Tasks to perform:
1. Please copy the West Virginia basketball text from "Yet WVU is used" up to and including "and Wes Harris.", switching "rim protector" to "shot blocker".
2. Render this sentence from the West Virginia basketball text in Spanish: “We have the best rim protector in the country at the back of the press,” Huggins says.

Text section:
For the past four years, the face of “Press Virginia” has been hard-working, intense Jevon Carter. And now that he and backcourt mate Daxter Miles are gone, Mountaineers coach Bob Huggins admits to being a little nervous. “Can you tell?” he says. “Plus the schedule is much harder. It’s much, much harder.”
It’s certainly not easy. In addition to the usual Big 12 round-robin that includes Kansas, West Virginia will play Florida in the Jimmy V Classic and visit Tennessee for the Big 12/SEC Challenge.
Yet WVU is used to such grinds — and used to success. Last season, the Mountaineers finished second in the Big 12 regular season and runner-up in the postseason tournament for the third year in a row, at one time rising to No. 2 in the polls. Oh, and Carter? You can now block him out of your mind. Literally. The new face is Sagaba Konate, the Mountaineers’ sensei of swat.
“We have the best rim protector in the country at the back of the press,” Huggins says.
Konate, who was invited to the NBA Combine before returning to school, leads a strong West Virginia frontcourt that also includes returning starters Esa Ahmad and Wes Harris.

Target pointing data
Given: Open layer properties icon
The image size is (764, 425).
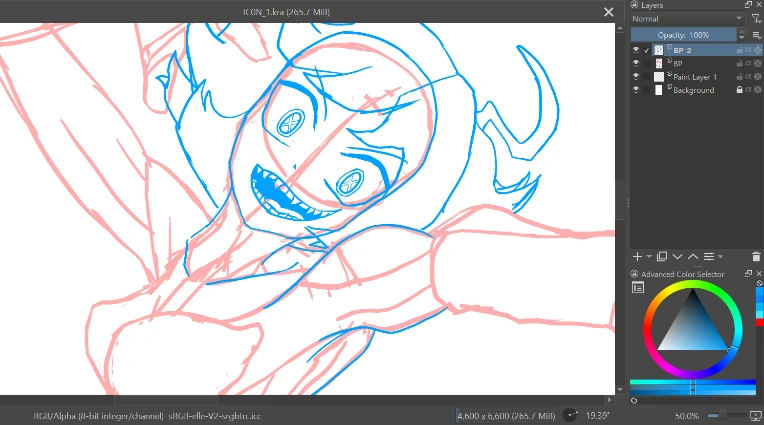Looking at the screenshot, I should click(x=708, y=257).

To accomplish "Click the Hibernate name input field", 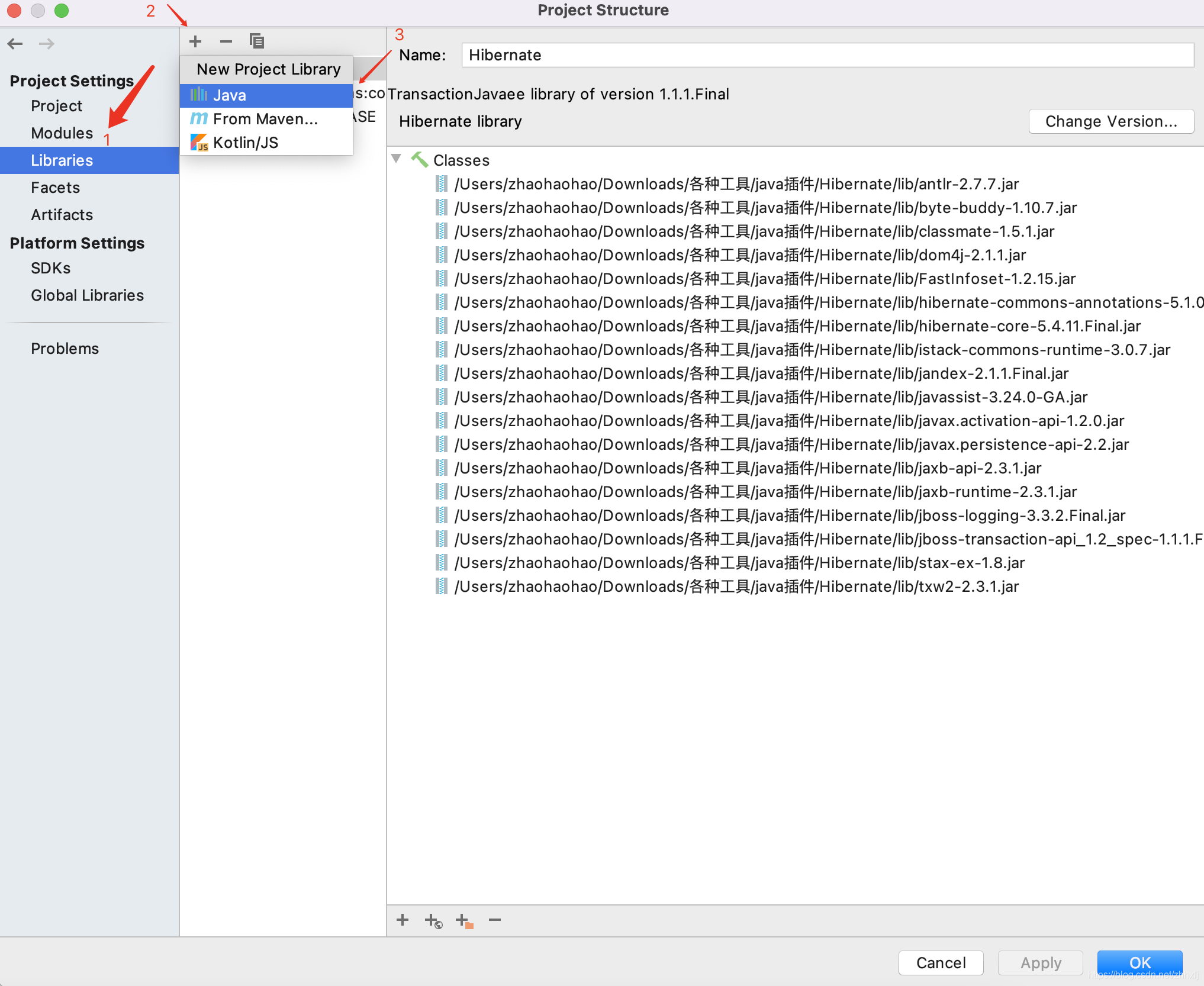I will (x=826, y=55).
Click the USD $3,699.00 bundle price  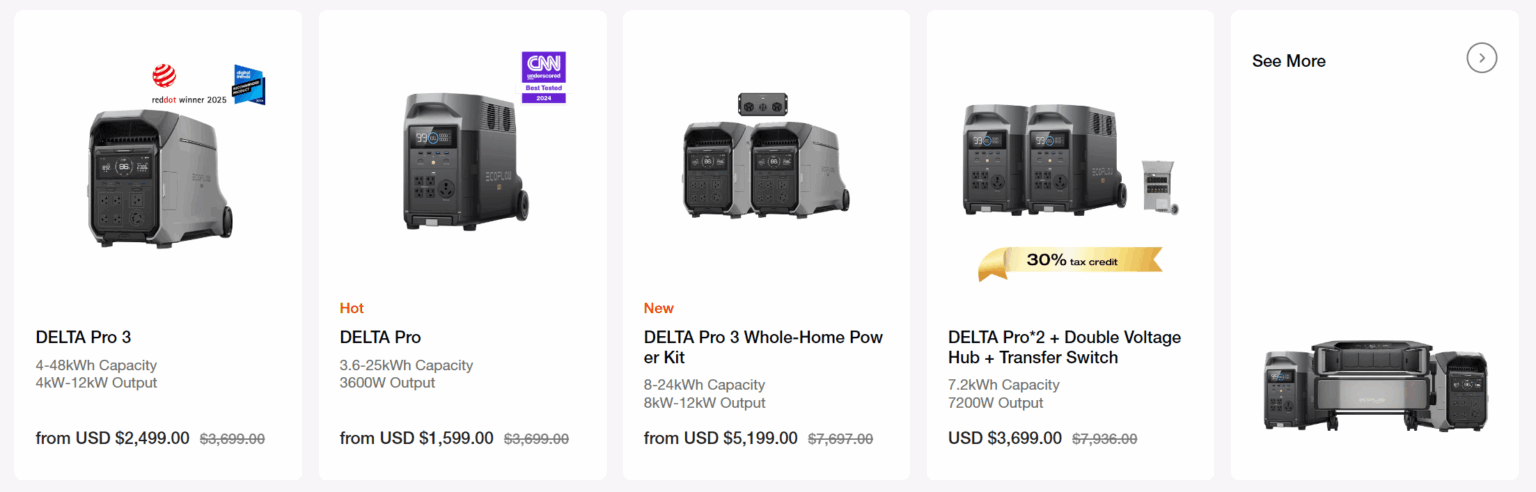click(x=1004, y=438)
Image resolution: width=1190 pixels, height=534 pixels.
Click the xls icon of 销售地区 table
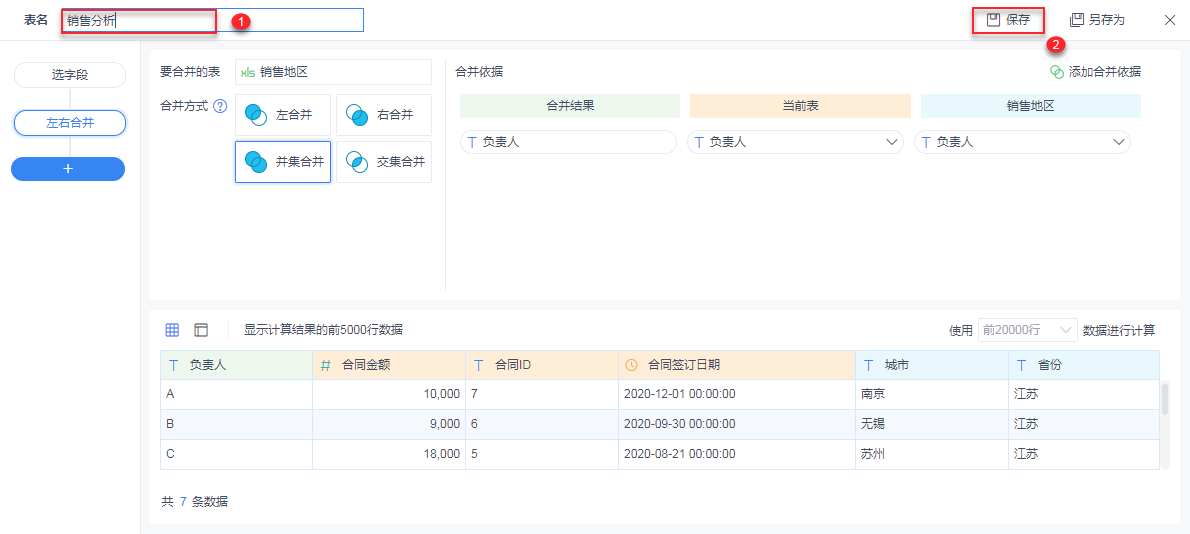247,72
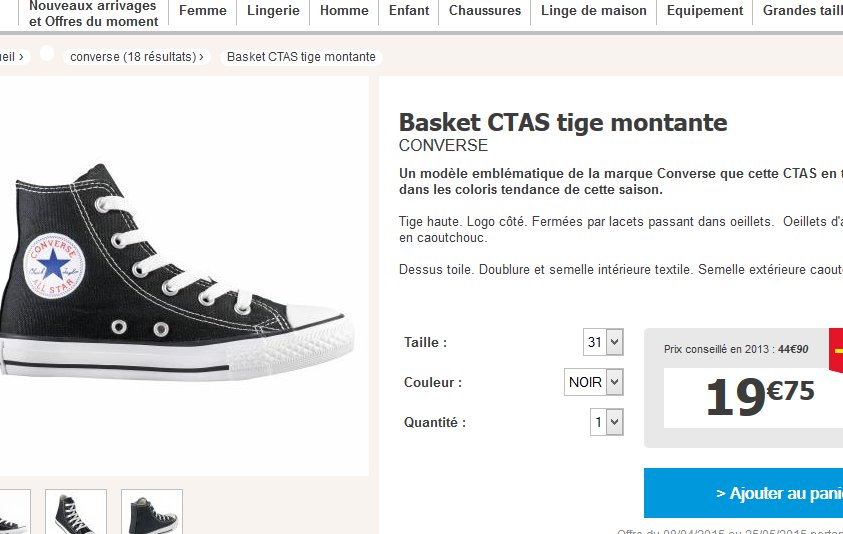Go to the Equipement category
This screenshot has height=534, width=843.
(705, 11)
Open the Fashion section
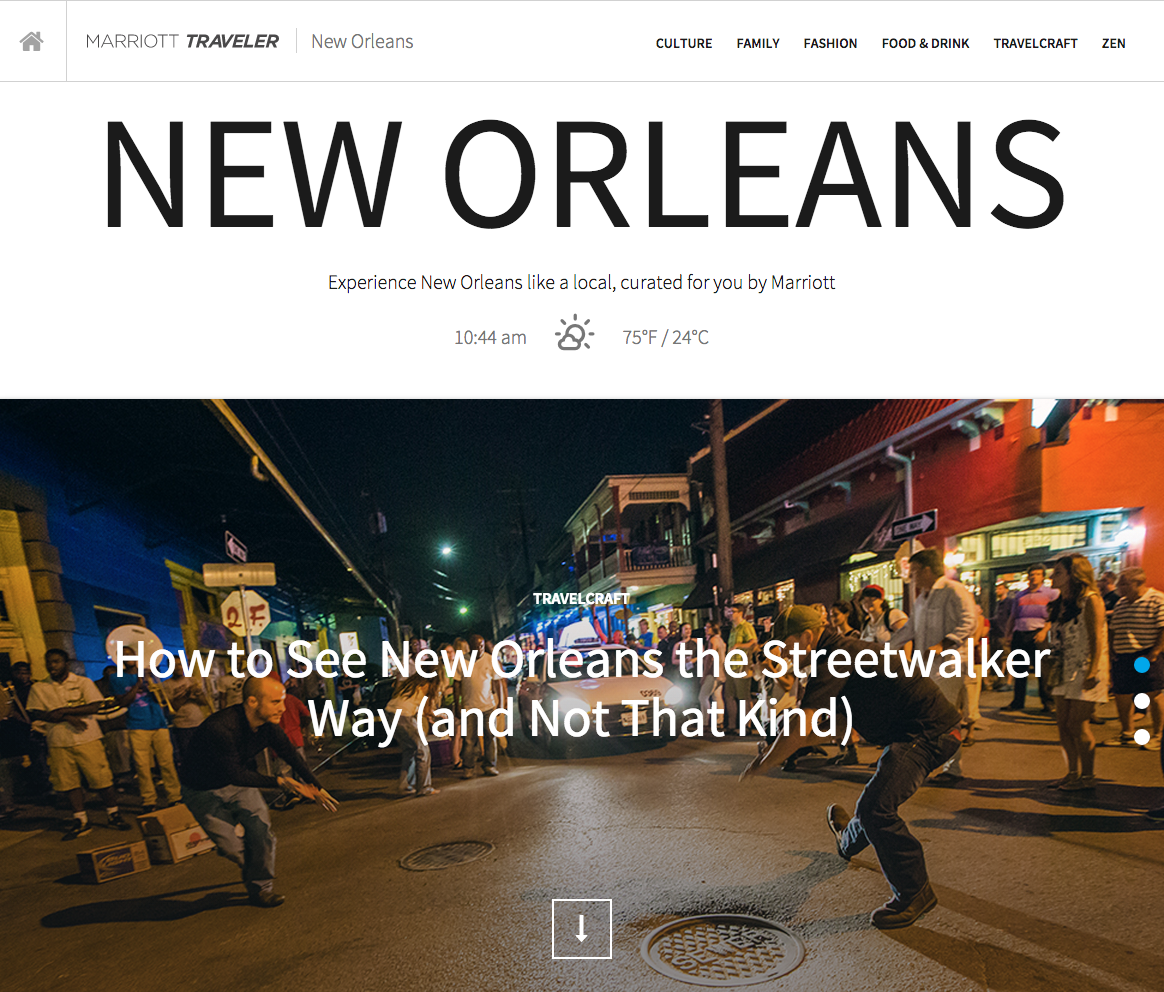This screenshot has height=992, width=1164. 830,43
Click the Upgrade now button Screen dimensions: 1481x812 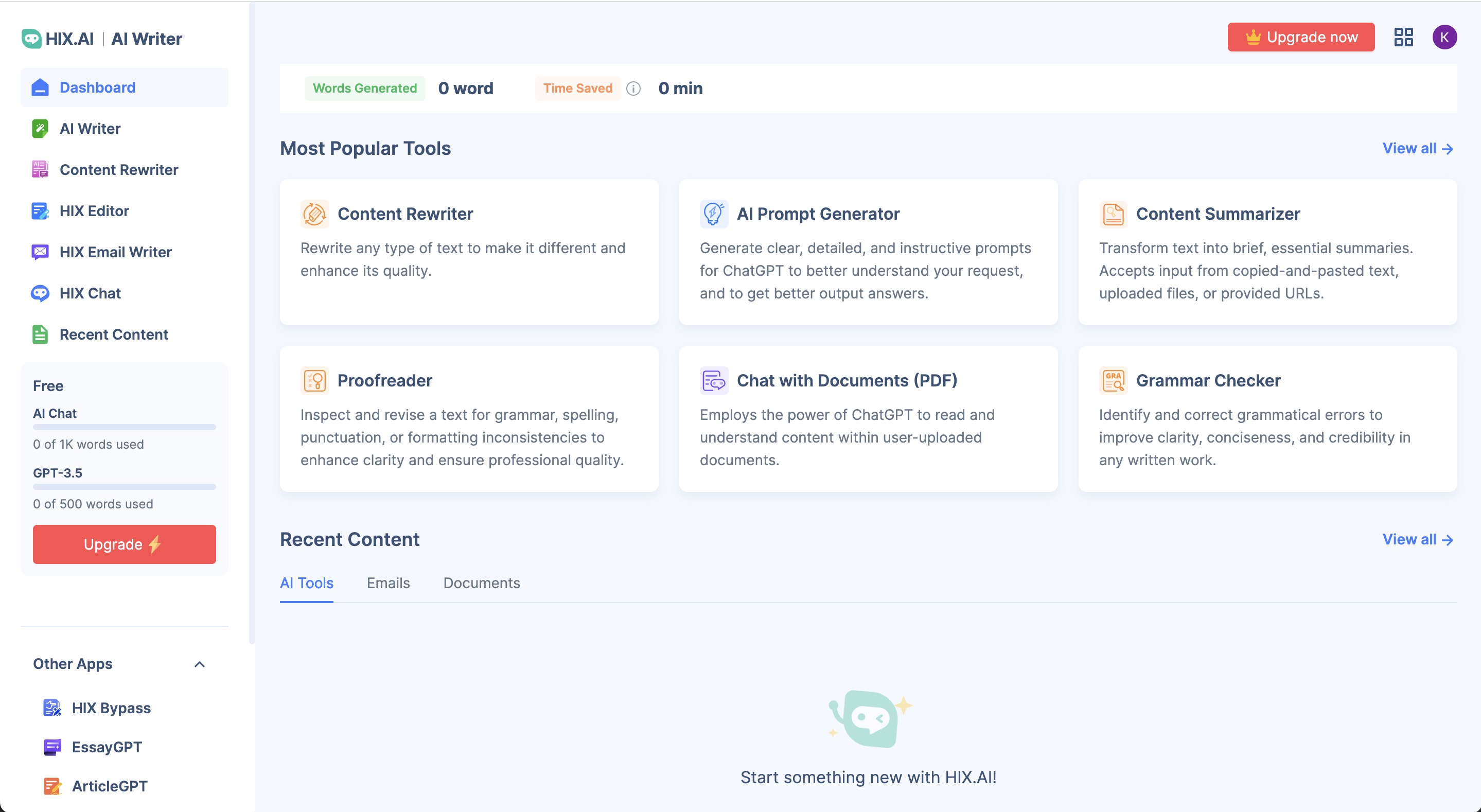coord(1300,38)
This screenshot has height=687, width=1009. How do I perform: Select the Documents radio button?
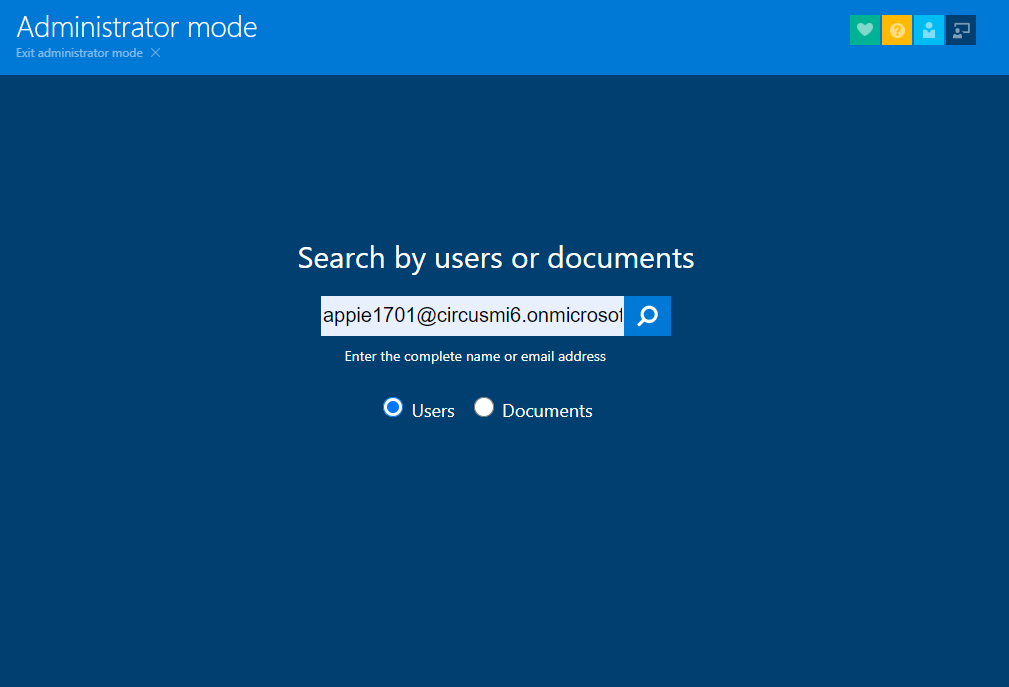pyautogui.click(x=484, y=407)
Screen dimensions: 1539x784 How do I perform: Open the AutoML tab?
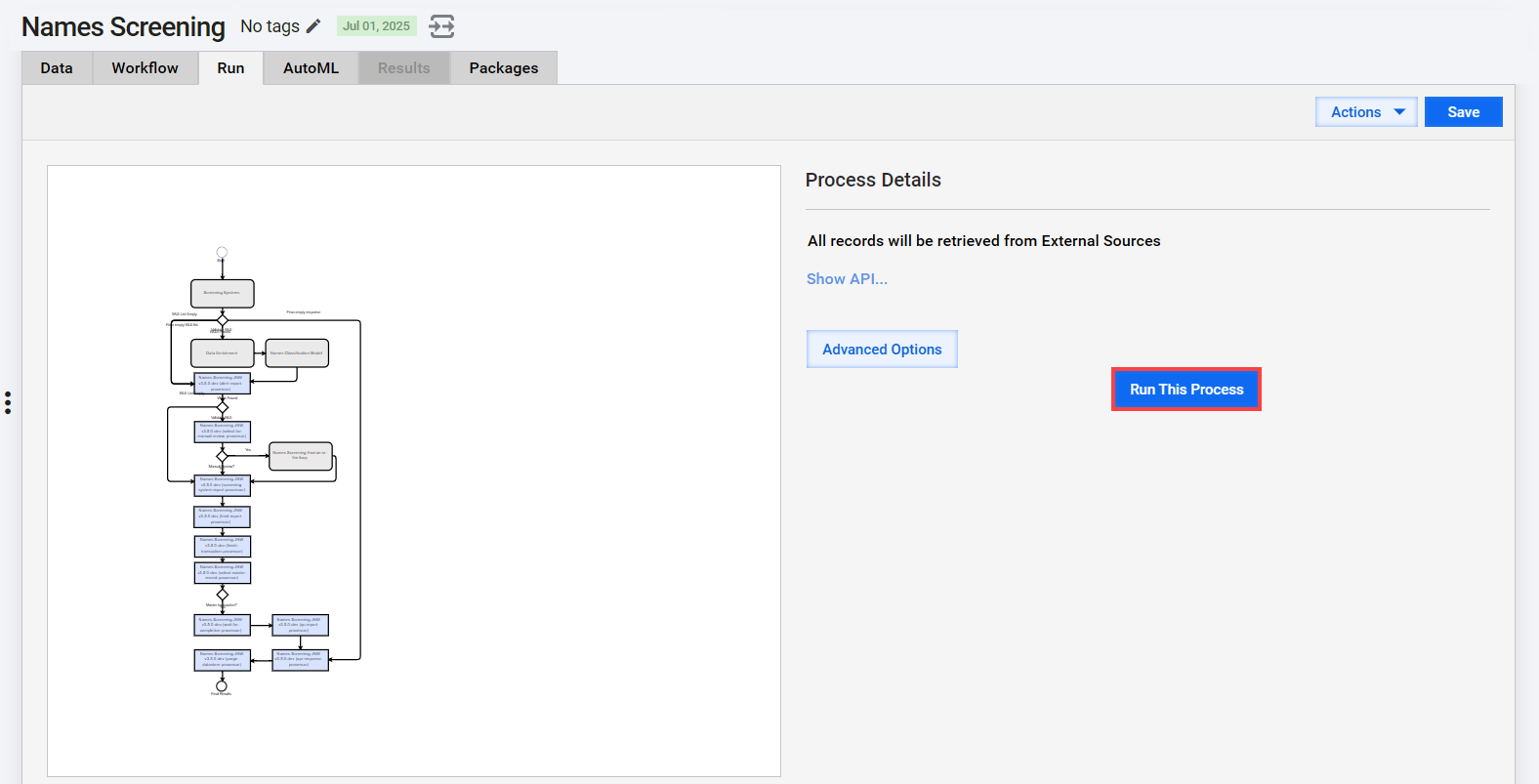311,68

Task responses:
1.
Yet WVU is used to such grinds — and used to success. Last season, the Mountaineers finished second in the Big 12 regular season and runner-up in the postseason tournament for the third year in a row, at one time rising to No. 2 in the polls. Oh, and Carter? You can now block him out of your mind. Literally. The new face is Sagaba Konate, the Mountaineers’ sensei of swat.
“We have the best shot blocker in the country at the back of the press,” Huggins says.
Konate, who was invited to the NBA Combine before returning to school, leads a strong West Virginia frontcourt that also includes returning starters Esa Ahmad and Wes Harris.

2. “Tenemos al mejor protector del aro del país en la parte trasera de la presión”, dice Huggins.